Remove UNIMPORTANT Stop-words
Please click on this link to commence the process https://pla.delaconcorp.com/siteui/samconfig/stopwords_config and login to your Delacon Portal.
Words such as "am", "is", "are" etc. generally occur very frequently in almost every context of conversation and carry very low significance in providing meaningful insight about the context. These words are not important and by convention, called Stop-words.
Besides these common stop-words, we also identify the top 100 words occurring frequently in your business conversations. These words are the potential stop-words in your business domain.
If any of these words carries significant information for your insight, please remove that word from the auto-generated list of domain-specific stop-words.

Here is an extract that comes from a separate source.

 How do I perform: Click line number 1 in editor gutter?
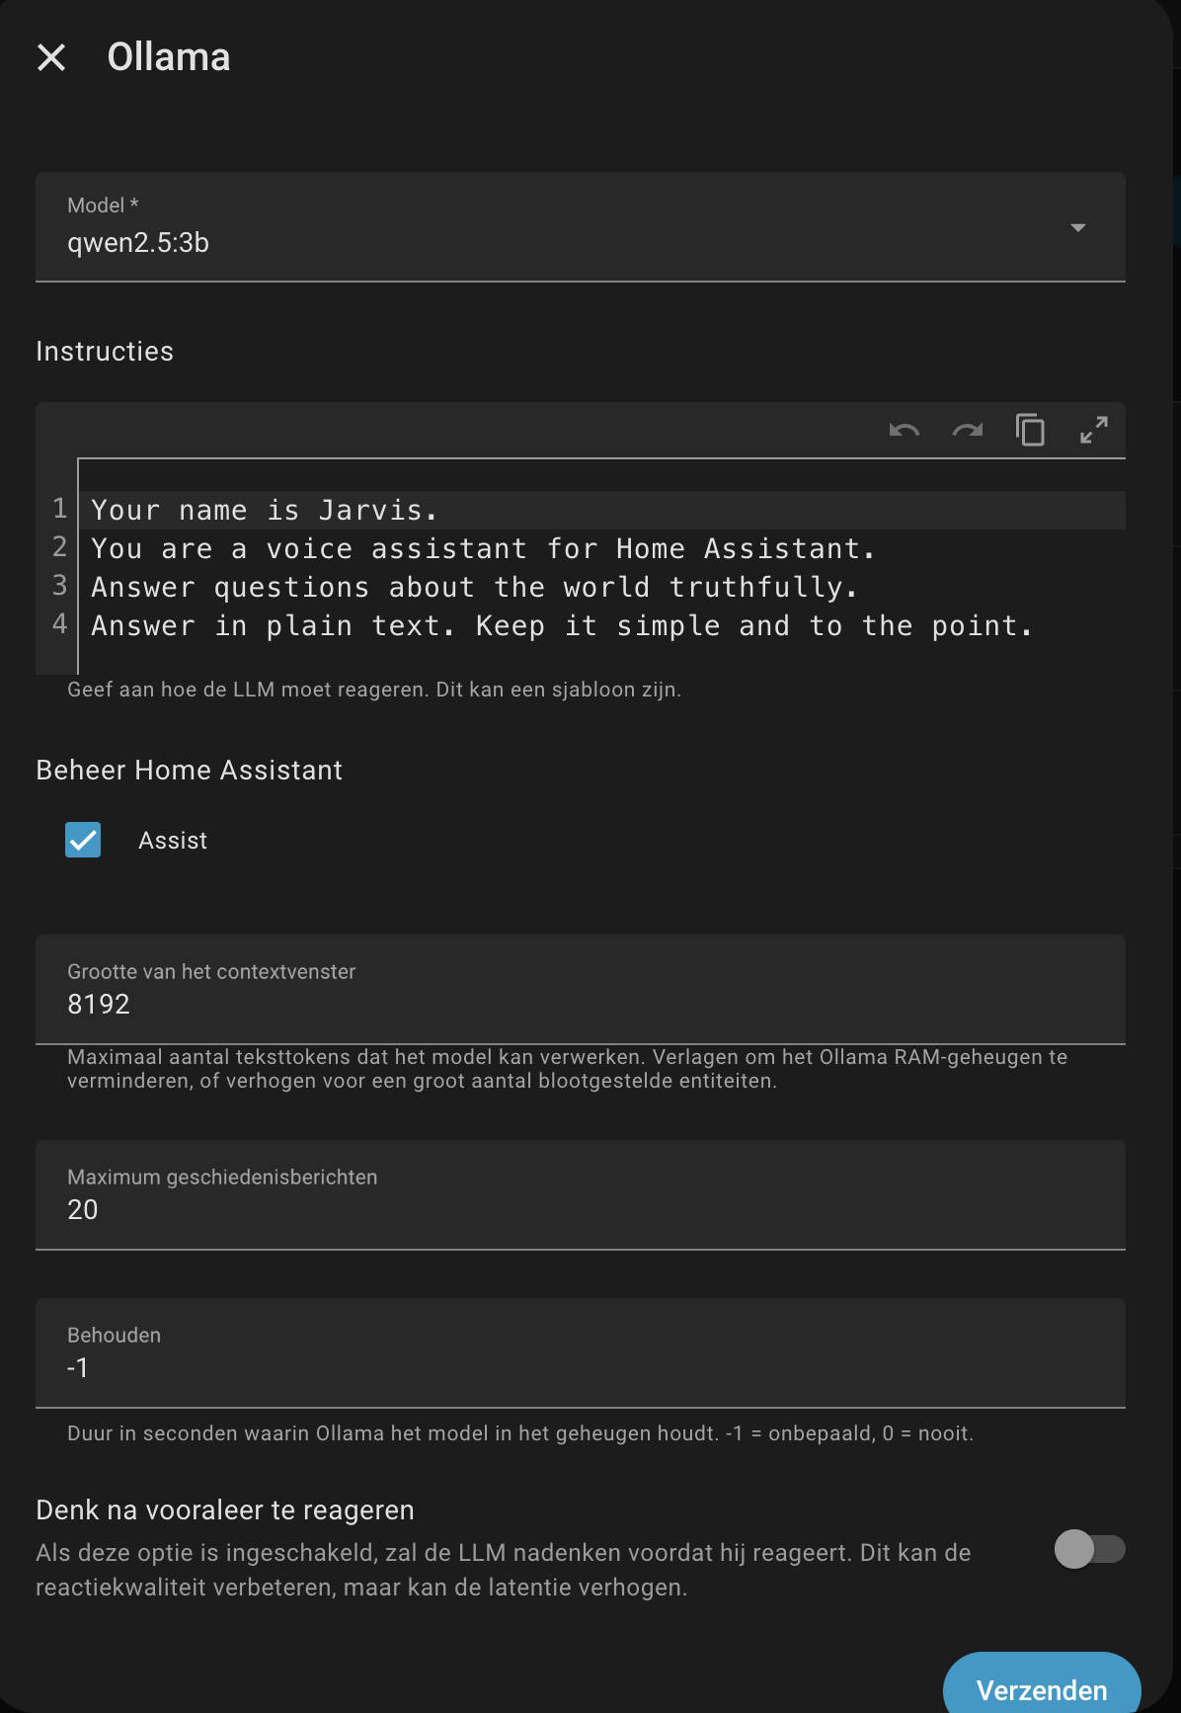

To remove a word from this list, please follow these instructions:
- First, select which profile you will be using. Profiles refer to which aspect of the speech you are analysing. One profile might be looking at "types of product", while another might be looking at "call type", for example. These profiles will be created by Delacon during your initial set up.
- Hover over the word you want to delete - it will display the delete button (x).
- To delete the word, click on the x button which will cross-out the word. At this stage, the word is not deleted from the database. The cross-out here means that the word is selected for deletion, but database is not updated yet. To update the database, go to Step 4.
Please keep in mind, that this word is important for your insight and that is why, you want to remove it from this list of unimportant stop-words. - If you find any word that is found very frequently in the list of top keywords but does not contribute any meaningful information to your insight, you can add such words in this list of un-wanted stop-words. In order to add any stop-word, enter it in the text box and press Add.
The word will be added and displayed in the list. However, it is not stored in the database yet. To update the database, go to Step 4. - Once you review the whole list and select the words that you want to remove from this domain-specific stop-words, click on the Save
This will update the database for domain-specific stop-words. It is recommended to save the modification in a reasonable intervals to avoid logging out from the system because of inactivity.
Keyword Priority Configuration
Please click on this link to commence the process
https://pla.delaconcorp.com/siteui/samconfig/term_and_weight_config
You must already be logged into your Delacon portal.
Nobody knows your business better than you and your expert knowledge is a valuable resource in developing insights about the business. This feature of Speech Analytics allows us to transfer your expert knowledge into the system and thus plays a significant role in identifying important key-words and phrases and thus tag each call to one or multiple pre-set categories as appropriate.
Please include here any important "Term" you want to be included in the Speech Analysis, including the "Weight" and the call "Category" it belongs to.
The Term can be any word or phrase. Each term here explains/defines a Category. Please note, the same term can define multiple categories. For example, the term “credit card” can be related to both “sales” and “billing” categories.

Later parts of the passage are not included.